Tout est faux dans cette rumeur.
Dans l’amphi 1, plein à craquer, l’ambiance est animée. Impossible pour les organisatrices de faire taire une foule qui scande des slogans, agite ses drapeaux, tape dans ses mains, chante à tue-tête, etc. Du coup, on prend une bonne heure de retard. Mais l’attente est belle. On se sent réunis par une même envie, un même objectif : que le monde change en ce qui concerne la situation des femmes, qu’il n’y ait plus de révolution sans que le droit des femmes et l’égalité soient gravés dans le marbre, que la moitié de l’humanité ne soit plus sous le joug d’une autre moitié. C’est le sens du discours d’Ahlem Belahdj, la présidente de l’association tunisienne des femmes démocrates. « L’ouverture du FSM par un Forum des Femmes est un signal fort : le FSM est confié et remis à la femme. » D’autres femmes lui succèdent, égyptienne, sénégalaise, polonaise, espagnole, française, brésilienne… Partout la même conviction : la lutte pour l’égalité passe par la lutte des femmes pour l’obtenir. Et aussi par la solidarité entre les peuples. Et de chanter tous en chœur, avant de se séparer : « solidarité pour l’égalité et solidarité pour les femmes du monde entier. »
Acte 2 du 1er jour du FSM : la manifestation.
Crédit : Solidaires 22
15h30. Les Attac se rassemblent sur l’avenue Bourguiba. Les drapeaux claquent au vent. La manifestation sera belle. Le bon génie des alters veille sur eux. Après la pluie du jour précédent, il fait un soleil magnifique. A 16 heures, on s’élance… à vitesse d’escargot. Peu de forces de police dans les rues. Pour nous qui avons connu le contre G 20 à Nice, où on comptait un policier pour un manifestant (on exagère un peu), c’est une surprise. Comme d’habitude, les Attac manifestent à leur manière… indépendante. Il y a ceux qui sont derrière, ceux qui sont devant, ceux qui sont ailleurs. Difficile pour eux de marcher tous ensemble, de scander des slogans. Il faut faire avec. Les Attac n’ont aucune discipline. Au fil de la manifestation, cela s’arrangera un peu et ils finissent par crier à l’unisson : les peuples, pas la finance. Solidarité avec les peuples, les jeunes, les vieux, les chômeurs, les femmes… du monde entier.
Nous décidons de remonter le cortège jusqu’au début. Premier arrêt auprès des femmes tunisiennes qui brandissent des photos de jeunes gens. Ce sont les mères des « naufragés » de la révolution du jasmin qui ont disparu en mer. Nous avons les larmes aux yeux.
Deuxième arrêt : les peuples du Sahara, en tenue traditionnelle qui revendiquent le droit à l’autodétermination, la fin du saccage par les compagnies minières.

### DONNÉES AFFICHÉES
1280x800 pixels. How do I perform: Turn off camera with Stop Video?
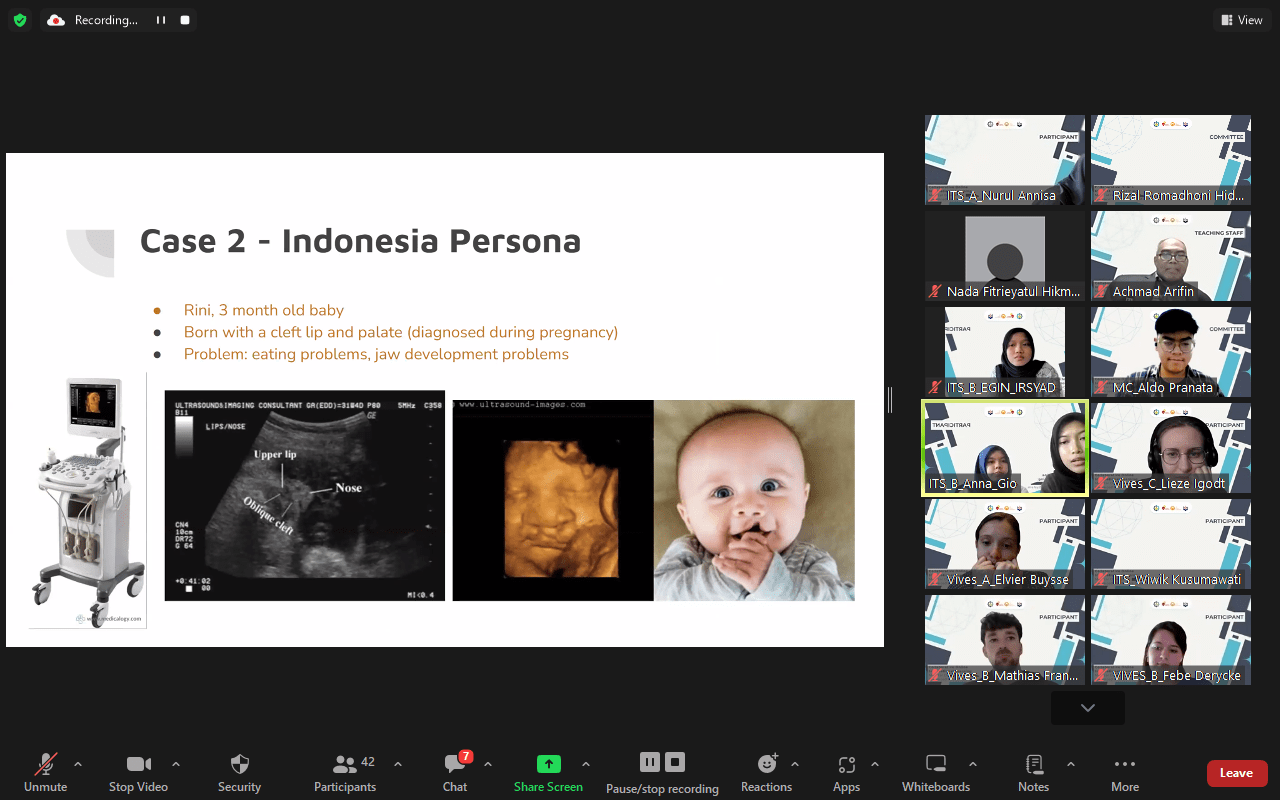coord(138,773)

### CONSIGNES
**a)** Quelle fonction occupe Ahlem Belahdj, d'après l'extrait sur le Forum social mondial ?
**b)** Poursuivez, s'il vous plaît, l'extrait sur le Forum social mondial après sa dernière phrase.

### LISTE DES RÉPONSES
**a)** Elle est présidente de l'association tunisienne des femmes démocrates.

**b)**
Troisième arrêt : le cortège de la marche mondiale des femmes emmené par la veuve du leader tunisien assassiné.
Il est temps pour nous de rentrer au bercail et de retrouver les camarades. La route sera longue jusqu’au stade : plus de trois heures de marche. Heureusement, nous sommes accompagnés par le CADTM ou la représentante béninoise met une ambiance de folie.
Il fait nuit quand nous touchons au but. Trop fatiguées pour écouter les discours et le concert de Gilberto Gil. Nous quittons le navire.
Deux rencontres marqueront la fin de la journée. D’abord, celle d’une femme qui nous questionne « vous aimez la Tunisie ? Moi, pas. Je voudrais venir en France. »
Nous lui demandons pourquoi. « J’ai 62 ans et je touche une retraite de 300 dinars (150 €). Je suis divorcée et je ne m’en sors pas. Je voudrais travailler en France, dans une famille où je ferai le ménage, le repassage, etc. Vous connaitriez quelqu’un qui pourrait m’employer ? Ici, la vie est trop dure pour les femmes seules. »
Deuxième rencontre : une jeune femme de 25 ans environ, diplômée bac+6, qui nous offre de partager son taxi avec générosité. « Je me sens mal depuis la révolution. Il y a trop d’instabilité politique et économique. Et puis, même si je porte le voile, ce n’est pas facile d’être une femme. Il y a un tel manque de respect de la part des hommes. Je ne me sens pas en sécurité… C’était mieux avant. J’ai peur de ce qui nous attend. »
Deux paroles qui se libèrent pour que nous connaissions la réalité tunisienne, pas celle que les médias véhiculent.
Et si l’un des versants du FSM était dans la rue, au contact des Tunisiens qui nous offrent dignement leur vérité ?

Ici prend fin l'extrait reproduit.